Nicaragua is definitively the land of lakes and volcanoes, but it also hosts fantastic mineral watering holes, impressive rivers you can navigate by boat and infinite miles of coastal beaches along the Pacific and Atlantic oceans. Unless we are visiting the higher altitudes of a volcano or mountain range, Nicaragua provides constant tropical weather that enables us to submerge in water year round on any given day.
Personally, we primarily recreate during the week in pools and in the healing waters of Laguna de Apoyo, an ancient crater lake 20 minutes out of Granada. But we also swim in the cleaner areas of Lake Cocibolca or in the Pacific Ocean at any number of beaches as far down as Guanacaste, Costa Rica.
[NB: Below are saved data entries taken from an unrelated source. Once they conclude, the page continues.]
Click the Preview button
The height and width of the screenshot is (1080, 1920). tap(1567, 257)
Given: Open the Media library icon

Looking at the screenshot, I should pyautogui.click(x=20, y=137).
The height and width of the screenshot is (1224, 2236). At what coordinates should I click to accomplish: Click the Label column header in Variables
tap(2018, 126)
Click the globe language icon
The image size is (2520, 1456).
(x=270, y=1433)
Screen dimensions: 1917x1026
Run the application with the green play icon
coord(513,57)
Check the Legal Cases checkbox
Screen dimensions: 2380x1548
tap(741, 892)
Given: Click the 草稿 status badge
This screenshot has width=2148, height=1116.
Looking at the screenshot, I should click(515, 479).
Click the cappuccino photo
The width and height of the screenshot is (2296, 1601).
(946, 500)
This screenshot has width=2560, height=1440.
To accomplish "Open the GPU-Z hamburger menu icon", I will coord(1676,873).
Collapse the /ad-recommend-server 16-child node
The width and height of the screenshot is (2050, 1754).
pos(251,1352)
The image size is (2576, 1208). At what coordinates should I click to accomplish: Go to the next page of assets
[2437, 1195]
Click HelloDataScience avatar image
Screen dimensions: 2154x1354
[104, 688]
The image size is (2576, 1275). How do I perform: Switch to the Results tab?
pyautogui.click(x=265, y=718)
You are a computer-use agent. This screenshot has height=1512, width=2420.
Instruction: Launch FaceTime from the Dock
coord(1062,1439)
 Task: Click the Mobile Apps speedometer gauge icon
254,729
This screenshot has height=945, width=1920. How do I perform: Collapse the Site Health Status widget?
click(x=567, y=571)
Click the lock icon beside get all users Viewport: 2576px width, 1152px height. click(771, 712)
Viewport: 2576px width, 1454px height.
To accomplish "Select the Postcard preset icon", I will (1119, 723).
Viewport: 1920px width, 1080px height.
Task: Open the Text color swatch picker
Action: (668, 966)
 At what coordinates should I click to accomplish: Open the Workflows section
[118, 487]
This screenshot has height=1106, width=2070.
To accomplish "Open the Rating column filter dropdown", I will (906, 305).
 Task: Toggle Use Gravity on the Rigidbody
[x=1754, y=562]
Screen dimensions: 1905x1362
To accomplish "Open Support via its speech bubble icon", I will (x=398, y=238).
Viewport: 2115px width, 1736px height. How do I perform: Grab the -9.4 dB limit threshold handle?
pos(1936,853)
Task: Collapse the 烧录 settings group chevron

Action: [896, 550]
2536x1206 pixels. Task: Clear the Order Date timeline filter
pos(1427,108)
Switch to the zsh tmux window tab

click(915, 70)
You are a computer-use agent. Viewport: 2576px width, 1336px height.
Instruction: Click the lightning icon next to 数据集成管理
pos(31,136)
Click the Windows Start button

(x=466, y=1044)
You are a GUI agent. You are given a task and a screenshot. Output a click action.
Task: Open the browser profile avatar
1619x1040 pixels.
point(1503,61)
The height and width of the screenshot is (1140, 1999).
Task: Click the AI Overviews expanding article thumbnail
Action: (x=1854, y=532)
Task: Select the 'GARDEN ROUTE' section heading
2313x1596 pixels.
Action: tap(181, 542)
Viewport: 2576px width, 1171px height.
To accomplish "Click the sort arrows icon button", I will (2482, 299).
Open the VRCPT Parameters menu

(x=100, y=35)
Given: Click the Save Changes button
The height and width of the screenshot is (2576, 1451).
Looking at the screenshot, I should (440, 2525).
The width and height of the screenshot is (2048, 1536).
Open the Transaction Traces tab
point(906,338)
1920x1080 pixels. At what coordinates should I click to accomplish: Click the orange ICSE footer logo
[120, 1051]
For all these activities, I have always had to proactively consider Aiden’s water safety because I can never be sure what safety gear will be available on site when we arrive.
Kayaking and swimming at Laguna de Apoyo make for a great family day out, but the lagoon has but a few feet of beach entry before it drops into the crater’s deep abyss, the depths of which no one seems to have calculated. This drop-off can catch anyone off guard that might otherwise have confidence that they were well situated on solid surface. As such, there are a few sad swimming accidents there each year, especially around the Semana Santa holiday (the same could be said all over Nicaragua, where swimming is not yet an ubiquitous skill passed down through the generations).
Private swim clubs at the Laguna de Apoyo like Laguna Beach Club or the Monkey Hut, offer life jackets but you never know if there are going to be enough life vests for kids (or adults) to go around (and there are never any for infants). Out on Lake Cocibolca there are always life vests for adults on boat trips to the isletas or on the day pleasure cruiser Bella del Mar, but they are not sized for kids six-and-under or for infants.
Now that Aiden is 11 and a fairly strong swimmer I don’t worry so much about swimming pools, but I certainly remember the years when I did have to think about making sure he had a life vest in the pool. However, I still need to consider water safety every time we head to natural waters that might host more unpredictable scenarios, and for that reason I am always going to take our own youth life vest every time we head out to swim or boat. I don’t want arrive to a destination and find that there is no safety gear available. I want us to be able to have fun and enjoy our lives on the water. I find it easier to just keep a youth vest in the back of the car so that I know that any last minute excursion will include water safety provisions.
Life vests are cheap in the US and Canada and the right vest will do the job without hardly taking up any space in your suitcase. A well-made life vest lasts for years, adjusting enough as your kids grow and accompanying them anywhere in the world you want to play in water. The same Overton’s youth nylon vest that Aiden uses here in Nicaragua and Costa Rica, spent 5 weeks travelling around Vietnam and Turkey a few years ago giving us extra confidence to swim and kayak in Halong Bay and the Mediterranean Sea.
If your kids are young, even the pool at the hotel or in your home rental can be infinitely more relaxing when you know your inexperienced swimmers have an extra layer of protection beyond just you. So if you are working on that packing list to head out to Nicaragua, pack for your children’s water safety now while it’s an easy purchase. Throw a life vest for each child in the suitcase and you will enjoy your travels into foreign waters with more peace of mind.